**Assignment:** Transcribe the records below word for word, beginning with the first line and stopping after the line that contains "Screen dimensions: 800x424"; pictures are not part of the copy.

Start of Supplied material

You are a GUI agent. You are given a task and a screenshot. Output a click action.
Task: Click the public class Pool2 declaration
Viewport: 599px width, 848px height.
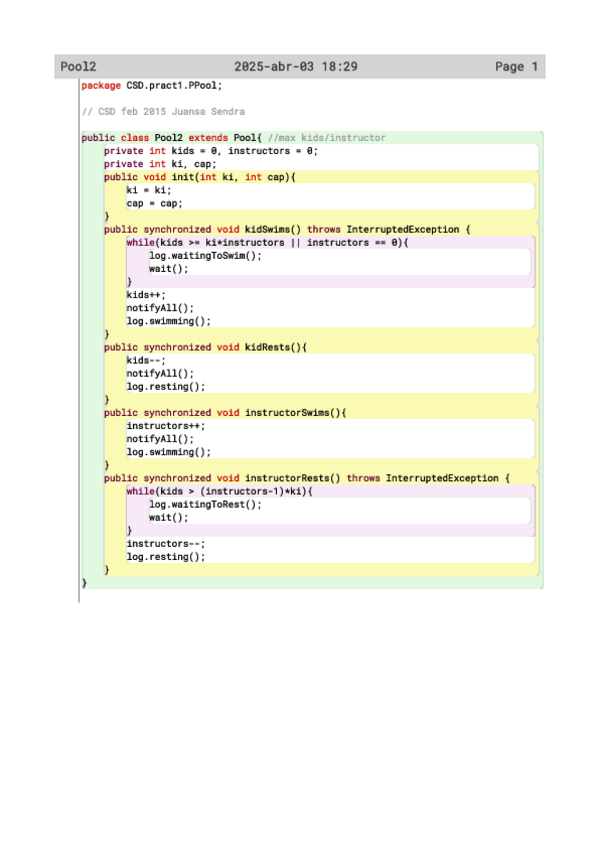[171, 138]
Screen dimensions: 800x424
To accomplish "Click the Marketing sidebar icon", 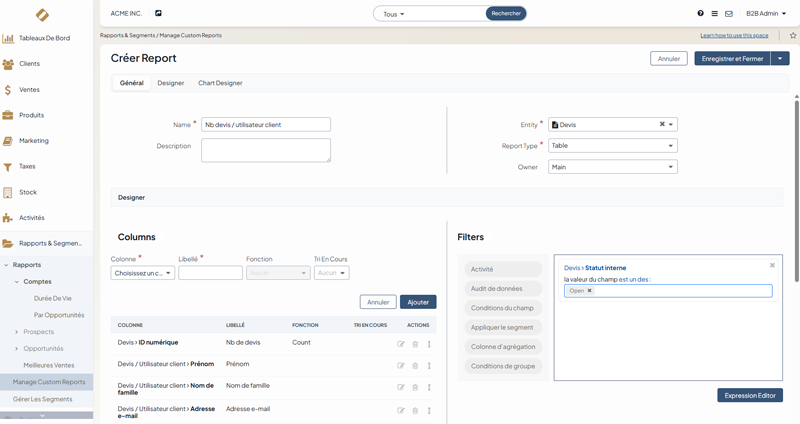I will pos(8,141).
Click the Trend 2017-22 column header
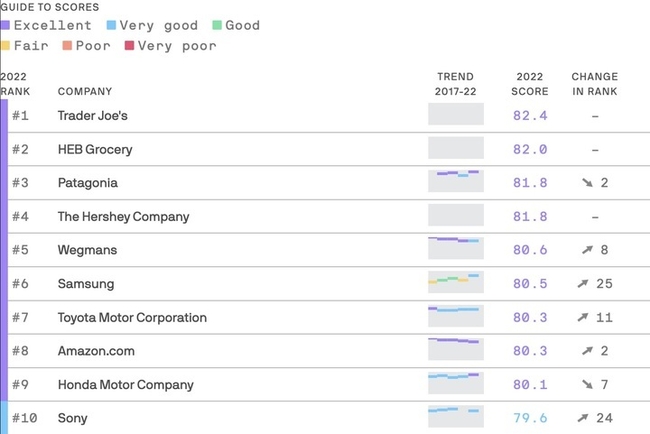The width and height of the screenshot is (650, 434). click(455, 84)
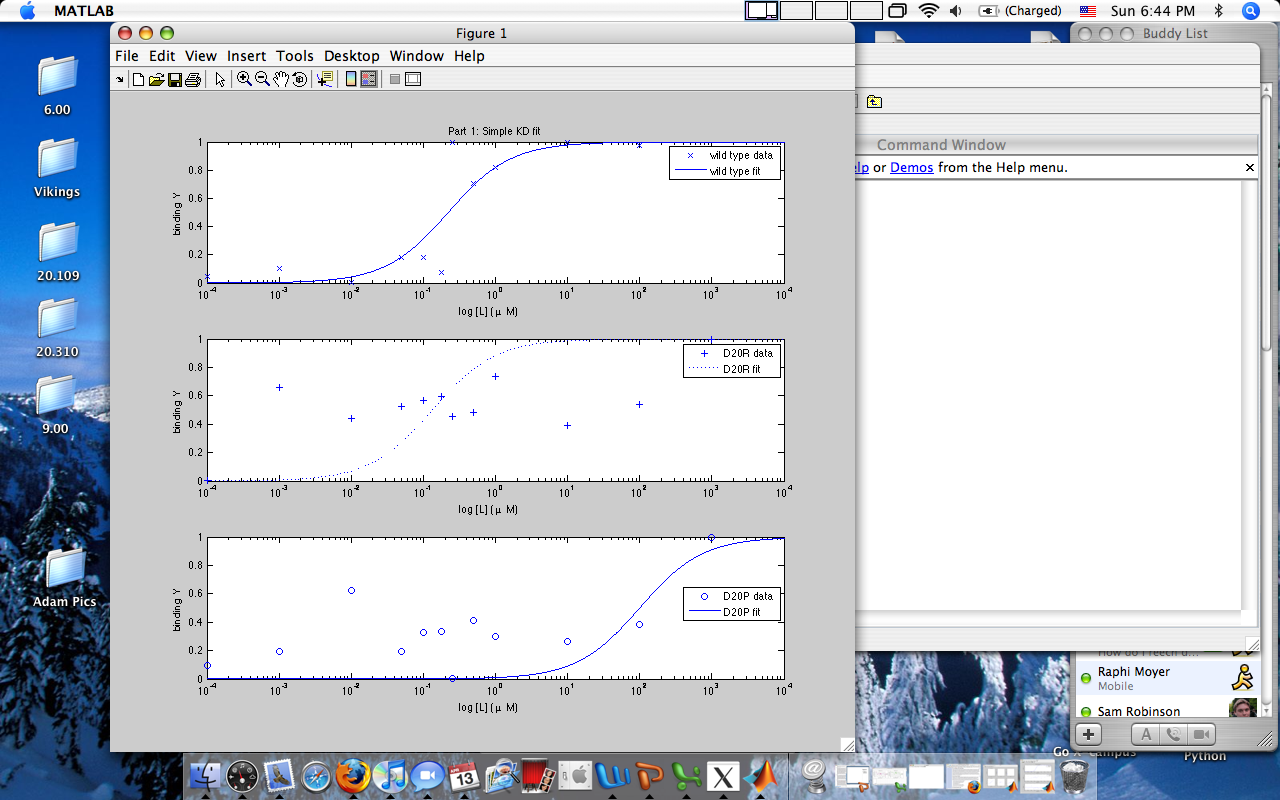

End of Supplied material

**Result of the exercise:**
You are a GUI agent. You are given a task and a screenshot. Output a click action.
Task: Click the public class Pool2 declaration
Viewport: 599px width, 848px height.
[171, 138]
Screen dimensions: 800x424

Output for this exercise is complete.